About this exercise:
In the text about Rose Island, how many days after independence was declared did Italian police board the platform?

Page excerpt:

*** Begin section ***

An Island Built from Steel and Esperanto
On 1 May 1968, engineer Giorgio Rosa stood on a 400-square-metre steel platform in the Adriatic Sea and declared it an independent nation. Located 11 kilometers off Italy’s coast, the platform featured a bar, restaurant, nightclub, souvenir shop, and post office.
Rosa named it the Republic of Rose Island—Respubliko de la Insulo de la Rozoj in Esperanto, the official language of the self-declared nation. He became its president, issued stamps, and introduced a notional currency called the “mill.” Though it never received recognition from any sovereign government, the project quickly gained international attention.
Built to Stand, Brought Down by the State
Rosa had started construction in 1958, funding the project himself and completing it in 1967. Supported by nine pylons, the platform stood outside Italian territorial waters and drew interest from tourists. But Italian authorities viewed Rose Island as a tax evasion scheme disguised as a micronation.
On 26 June 1968, just 55 days after independence was declared, Italian police boarded the structure, removed its occupants, and enforced a naval blockade to prevent its reoccupation. Rosa’s attempt at sovereignty had collided with state power.
Bombs, Storms, and a Quiet Collapse
Initial efforts to dismantle the platform failed. In February 1969, the Italian Navy resorted to explosives. The first bombing attempt failed to destroy the structure. A second bombing on 13 February damaged the island but did not completely sink it.

*** End section ***

Extracted data:
*** Begin section ***

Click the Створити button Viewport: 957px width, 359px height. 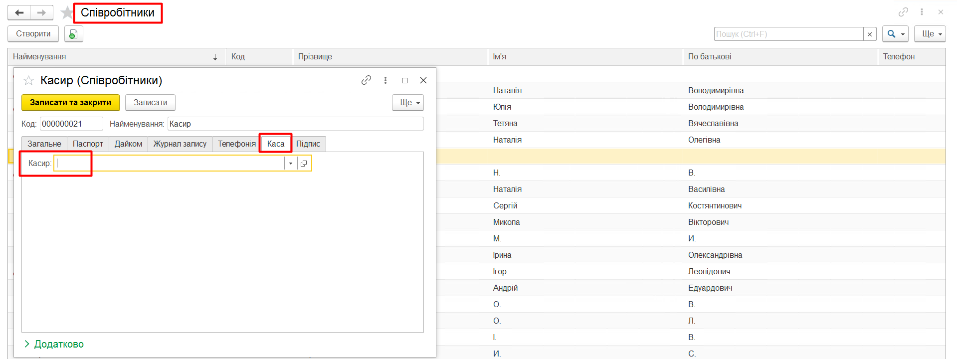33,34
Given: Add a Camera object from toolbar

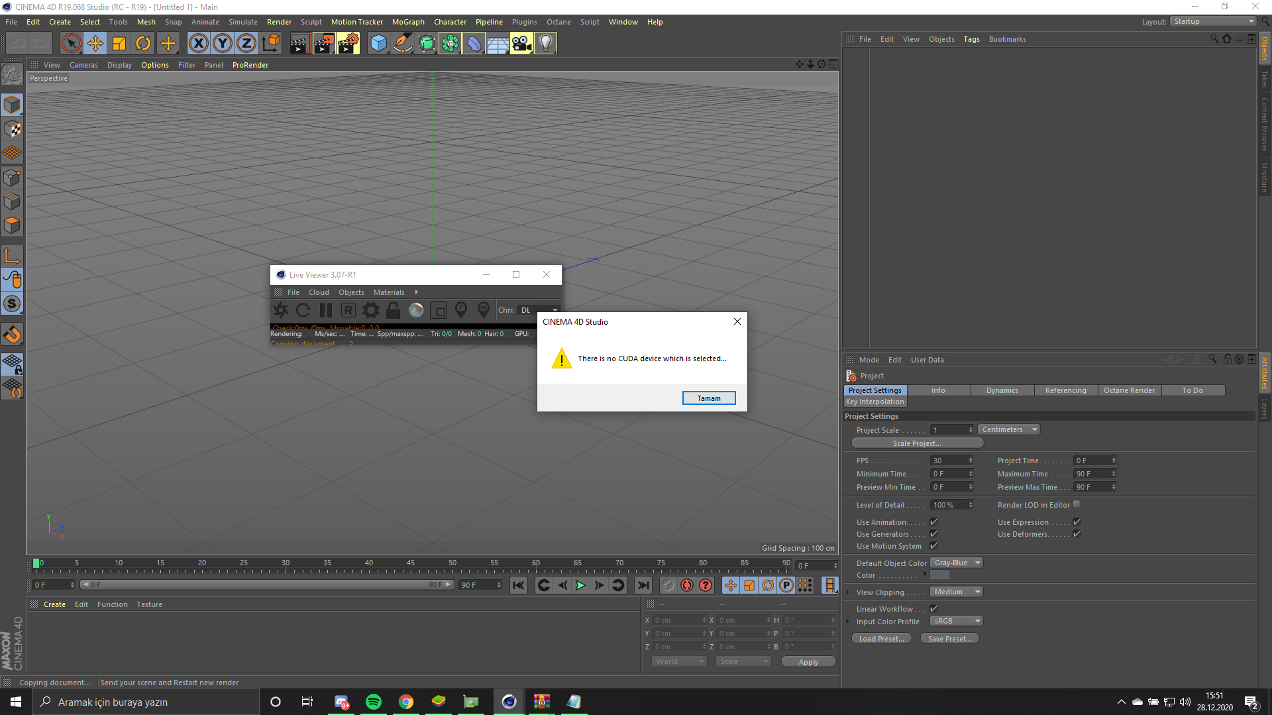Looking at the screenshot, I should [521, 44].
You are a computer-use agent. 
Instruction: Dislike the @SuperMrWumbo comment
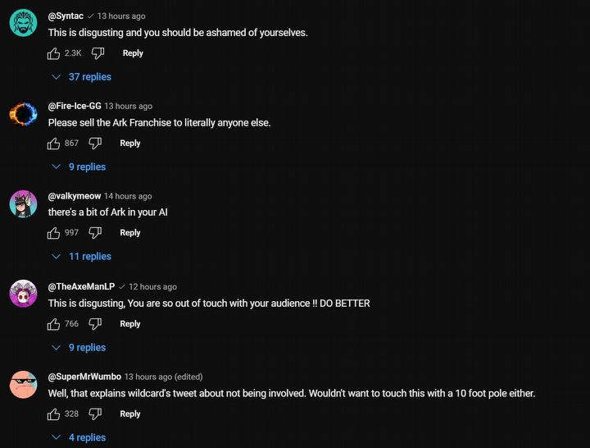(95, 414)
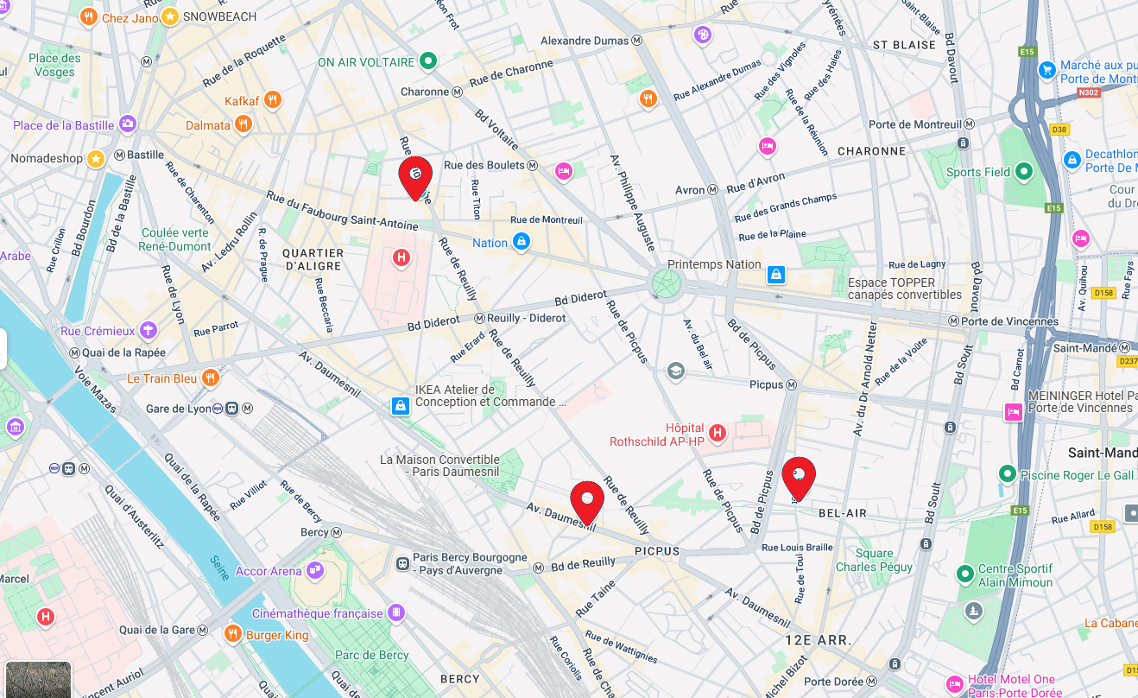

*** End section ***

Solution for this exercise:
55 days